Welcome on #PaymentViews, your series of interviews of people who deal with payments!
In this interview we meet Paul, Financial Planning & Analysis Manager at Aircall. We talk about him, Aircall’s growth ambition and the challenges he faced with payments.
After completing his engineering studies, Paul has worked as a financial controller, and now a FP&A manager. He has always been interested by data and all the decisions that can be taken with it.
Hi Paul! We’re so glad to have you here! Could you tell us about Aircall, its growth ambitions & upcoming challenges?
Aircall is an advanced cloud-based phone system, a complete business phone and call center software combined in one single tool. It has dozens of integrations with CRMs, support and SaaS tools, and can be set up in a few minutes. Aircall is currently doubling each year, which is a challenge as the company gets bigger and bigger (currently around 200 employees). The biggest challenges for the next months will be to maintain that growth pace without impacting the quality of the product. A big emphasis is put on the customer experience, which has implications at all levels of the company. New features are also in the pipe to guarantee that Aircall stays on top of the market.
What’s your scope as a FP&A Manager?
My main responsibility is to help the management team take decisions by building financial and business models, forecasts and analysis. I also monitor the health of the business, and see where improvements could be made. For example, improving the level of our gross margin at Aircall is key in proving the long-term viability of our business to the investors.
Regarding payments, what are the issues you have been dealing with in the past and what will be the focus in the next months?
Credit card is the most versatile payment method, it has many benefits like getting the money quickly, but it’s also really expensive, especially in the US. The first goal has been to reduce processing fees as the percentage of the sales. In the coming months, we’ll have the additional goals to reduce the support needed for failed payments, and reduce the administrative workload of manual payments.

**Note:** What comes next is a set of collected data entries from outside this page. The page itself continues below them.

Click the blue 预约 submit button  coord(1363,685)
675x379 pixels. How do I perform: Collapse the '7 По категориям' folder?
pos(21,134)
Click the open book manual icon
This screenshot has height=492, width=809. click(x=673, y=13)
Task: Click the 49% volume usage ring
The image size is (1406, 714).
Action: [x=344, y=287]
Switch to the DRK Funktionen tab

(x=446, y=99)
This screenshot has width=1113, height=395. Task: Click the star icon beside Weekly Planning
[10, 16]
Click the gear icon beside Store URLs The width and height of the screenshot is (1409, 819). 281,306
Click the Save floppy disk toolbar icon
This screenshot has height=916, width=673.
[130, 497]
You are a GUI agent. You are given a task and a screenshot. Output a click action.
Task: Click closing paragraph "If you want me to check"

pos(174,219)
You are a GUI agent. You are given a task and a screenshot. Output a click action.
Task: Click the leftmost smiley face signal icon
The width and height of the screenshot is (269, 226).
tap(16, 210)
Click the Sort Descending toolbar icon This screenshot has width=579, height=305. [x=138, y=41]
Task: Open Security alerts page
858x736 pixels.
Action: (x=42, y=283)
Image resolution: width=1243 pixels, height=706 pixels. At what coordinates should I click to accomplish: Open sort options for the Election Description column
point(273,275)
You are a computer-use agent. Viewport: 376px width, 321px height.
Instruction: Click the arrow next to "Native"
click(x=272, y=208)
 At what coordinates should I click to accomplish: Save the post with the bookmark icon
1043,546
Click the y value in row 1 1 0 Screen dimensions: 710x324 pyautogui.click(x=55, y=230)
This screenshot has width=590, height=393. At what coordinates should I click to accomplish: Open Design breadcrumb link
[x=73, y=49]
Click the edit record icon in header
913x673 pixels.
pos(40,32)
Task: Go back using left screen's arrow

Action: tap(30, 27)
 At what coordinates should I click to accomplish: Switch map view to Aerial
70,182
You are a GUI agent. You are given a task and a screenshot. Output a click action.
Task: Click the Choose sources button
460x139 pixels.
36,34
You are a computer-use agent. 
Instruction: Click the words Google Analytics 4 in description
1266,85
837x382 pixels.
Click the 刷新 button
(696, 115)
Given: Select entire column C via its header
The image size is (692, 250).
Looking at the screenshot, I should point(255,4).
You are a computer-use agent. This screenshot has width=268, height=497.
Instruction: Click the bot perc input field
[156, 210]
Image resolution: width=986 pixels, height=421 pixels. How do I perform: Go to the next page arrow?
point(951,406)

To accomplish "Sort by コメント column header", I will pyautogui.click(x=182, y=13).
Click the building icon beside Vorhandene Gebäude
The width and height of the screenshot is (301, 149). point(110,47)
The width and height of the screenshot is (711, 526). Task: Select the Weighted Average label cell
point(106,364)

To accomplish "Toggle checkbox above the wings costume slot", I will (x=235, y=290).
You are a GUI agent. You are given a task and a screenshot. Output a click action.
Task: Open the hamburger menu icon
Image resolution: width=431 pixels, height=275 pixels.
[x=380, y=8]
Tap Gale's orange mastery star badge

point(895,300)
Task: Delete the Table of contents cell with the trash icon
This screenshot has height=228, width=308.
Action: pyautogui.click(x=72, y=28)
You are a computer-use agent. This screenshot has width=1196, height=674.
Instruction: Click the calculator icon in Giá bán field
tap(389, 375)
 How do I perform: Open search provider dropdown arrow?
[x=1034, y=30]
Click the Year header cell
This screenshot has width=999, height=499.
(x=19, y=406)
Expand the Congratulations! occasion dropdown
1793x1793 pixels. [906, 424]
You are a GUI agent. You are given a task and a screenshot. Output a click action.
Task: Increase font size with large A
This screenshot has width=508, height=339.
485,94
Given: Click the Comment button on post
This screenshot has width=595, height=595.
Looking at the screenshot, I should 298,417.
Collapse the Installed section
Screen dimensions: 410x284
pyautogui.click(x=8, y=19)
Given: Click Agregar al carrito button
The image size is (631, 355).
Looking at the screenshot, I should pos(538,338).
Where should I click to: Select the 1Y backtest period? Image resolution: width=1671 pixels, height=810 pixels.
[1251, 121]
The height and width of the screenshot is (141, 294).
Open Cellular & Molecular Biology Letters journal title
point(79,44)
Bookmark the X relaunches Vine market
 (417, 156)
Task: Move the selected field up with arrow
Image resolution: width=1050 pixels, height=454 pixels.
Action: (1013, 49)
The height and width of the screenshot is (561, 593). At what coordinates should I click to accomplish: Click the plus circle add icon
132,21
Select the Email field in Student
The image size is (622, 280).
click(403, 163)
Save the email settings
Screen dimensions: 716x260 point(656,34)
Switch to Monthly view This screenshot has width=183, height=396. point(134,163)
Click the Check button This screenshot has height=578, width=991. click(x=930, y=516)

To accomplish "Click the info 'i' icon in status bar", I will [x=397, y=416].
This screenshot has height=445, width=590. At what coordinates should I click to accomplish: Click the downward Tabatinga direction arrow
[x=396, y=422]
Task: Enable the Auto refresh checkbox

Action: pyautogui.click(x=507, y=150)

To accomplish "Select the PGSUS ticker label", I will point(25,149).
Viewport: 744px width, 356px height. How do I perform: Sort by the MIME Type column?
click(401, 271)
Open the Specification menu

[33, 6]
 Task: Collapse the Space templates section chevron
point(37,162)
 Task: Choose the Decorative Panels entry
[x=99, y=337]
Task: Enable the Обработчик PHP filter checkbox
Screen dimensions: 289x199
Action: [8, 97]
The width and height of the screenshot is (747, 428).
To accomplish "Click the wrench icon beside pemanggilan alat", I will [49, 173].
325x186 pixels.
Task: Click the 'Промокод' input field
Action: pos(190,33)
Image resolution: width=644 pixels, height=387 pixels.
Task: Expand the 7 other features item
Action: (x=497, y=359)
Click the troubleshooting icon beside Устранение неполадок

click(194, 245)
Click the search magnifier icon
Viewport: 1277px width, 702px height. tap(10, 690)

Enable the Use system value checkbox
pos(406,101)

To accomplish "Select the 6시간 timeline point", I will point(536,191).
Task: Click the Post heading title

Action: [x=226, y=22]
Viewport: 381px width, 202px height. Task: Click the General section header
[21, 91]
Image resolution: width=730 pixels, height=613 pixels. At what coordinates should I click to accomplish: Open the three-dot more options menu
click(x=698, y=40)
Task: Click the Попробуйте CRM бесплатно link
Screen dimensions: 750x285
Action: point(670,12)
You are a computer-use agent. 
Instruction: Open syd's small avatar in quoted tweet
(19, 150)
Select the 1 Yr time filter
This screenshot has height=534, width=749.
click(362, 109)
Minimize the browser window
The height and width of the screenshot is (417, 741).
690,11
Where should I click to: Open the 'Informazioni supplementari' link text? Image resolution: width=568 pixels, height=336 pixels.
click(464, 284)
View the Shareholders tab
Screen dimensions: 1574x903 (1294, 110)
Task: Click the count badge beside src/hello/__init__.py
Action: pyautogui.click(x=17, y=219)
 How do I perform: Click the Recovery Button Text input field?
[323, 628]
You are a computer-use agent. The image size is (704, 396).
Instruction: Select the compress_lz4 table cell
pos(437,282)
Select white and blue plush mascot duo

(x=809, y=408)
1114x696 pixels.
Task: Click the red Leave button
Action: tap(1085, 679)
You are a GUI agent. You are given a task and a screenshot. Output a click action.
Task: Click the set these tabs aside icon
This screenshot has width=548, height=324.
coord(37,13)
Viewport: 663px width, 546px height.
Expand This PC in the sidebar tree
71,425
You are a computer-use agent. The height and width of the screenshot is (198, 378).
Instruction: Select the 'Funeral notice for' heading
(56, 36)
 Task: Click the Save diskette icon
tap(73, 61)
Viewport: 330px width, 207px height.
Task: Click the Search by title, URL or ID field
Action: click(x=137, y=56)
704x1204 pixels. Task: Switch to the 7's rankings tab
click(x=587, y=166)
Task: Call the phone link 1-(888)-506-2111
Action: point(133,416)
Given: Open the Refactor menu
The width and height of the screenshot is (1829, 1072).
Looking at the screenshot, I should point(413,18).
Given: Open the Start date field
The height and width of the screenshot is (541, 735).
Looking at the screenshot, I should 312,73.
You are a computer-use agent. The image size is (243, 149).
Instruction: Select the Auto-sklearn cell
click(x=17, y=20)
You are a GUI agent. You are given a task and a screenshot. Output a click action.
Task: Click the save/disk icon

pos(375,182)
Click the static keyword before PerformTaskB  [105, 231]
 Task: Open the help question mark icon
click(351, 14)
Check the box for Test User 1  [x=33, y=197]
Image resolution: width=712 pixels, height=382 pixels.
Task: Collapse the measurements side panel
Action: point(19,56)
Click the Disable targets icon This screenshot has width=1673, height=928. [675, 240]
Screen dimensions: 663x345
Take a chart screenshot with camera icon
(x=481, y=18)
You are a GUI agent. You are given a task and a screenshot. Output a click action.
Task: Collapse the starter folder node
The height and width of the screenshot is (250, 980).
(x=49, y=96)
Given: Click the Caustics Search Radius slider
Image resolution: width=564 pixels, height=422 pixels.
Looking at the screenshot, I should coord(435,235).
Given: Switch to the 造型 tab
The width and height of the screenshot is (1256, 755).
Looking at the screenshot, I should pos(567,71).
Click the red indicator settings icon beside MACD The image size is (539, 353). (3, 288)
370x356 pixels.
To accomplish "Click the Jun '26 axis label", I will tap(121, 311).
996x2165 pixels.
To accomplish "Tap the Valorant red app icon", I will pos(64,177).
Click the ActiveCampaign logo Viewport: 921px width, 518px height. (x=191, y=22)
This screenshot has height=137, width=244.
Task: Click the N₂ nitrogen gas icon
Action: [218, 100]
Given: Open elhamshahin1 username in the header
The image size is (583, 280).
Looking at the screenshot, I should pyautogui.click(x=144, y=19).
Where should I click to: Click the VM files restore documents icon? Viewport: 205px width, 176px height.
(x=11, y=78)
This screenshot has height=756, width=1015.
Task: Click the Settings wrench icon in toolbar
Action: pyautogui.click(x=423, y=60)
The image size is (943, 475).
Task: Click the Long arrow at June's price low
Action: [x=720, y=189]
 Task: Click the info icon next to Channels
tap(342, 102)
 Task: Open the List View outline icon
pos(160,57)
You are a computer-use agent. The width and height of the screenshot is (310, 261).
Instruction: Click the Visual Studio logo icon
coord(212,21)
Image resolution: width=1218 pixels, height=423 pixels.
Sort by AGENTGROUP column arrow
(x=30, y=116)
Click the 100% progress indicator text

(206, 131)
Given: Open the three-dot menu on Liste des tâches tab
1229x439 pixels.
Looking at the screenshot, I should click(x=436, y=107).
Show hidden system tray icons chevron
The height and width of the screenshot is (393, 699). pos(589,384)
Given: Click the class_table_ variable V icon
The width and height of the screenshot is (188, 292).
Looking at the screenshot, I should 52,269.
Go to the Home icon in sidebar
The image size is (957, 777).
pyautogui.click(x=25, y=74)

How does your payment setup looks like?
Most of our transactions occur by credit card, as our ARPA is rather low. A growing number of transactions go through direct debit or bank transfer. For credit cards, we’re now using three different payment gateways through ProcessOut, which gives us the flexibility of retrying transactions across them while optimizing our payment fees.
You’re using both Monitoring and Smart Routing products of ProcessOut. How do you use them on a daily basis?
I look at Telescope every day to check my authorization rate per gateway. As we’re still trying to optimize our routing, I often change our routing rules and monitor their performance through the analytic tools.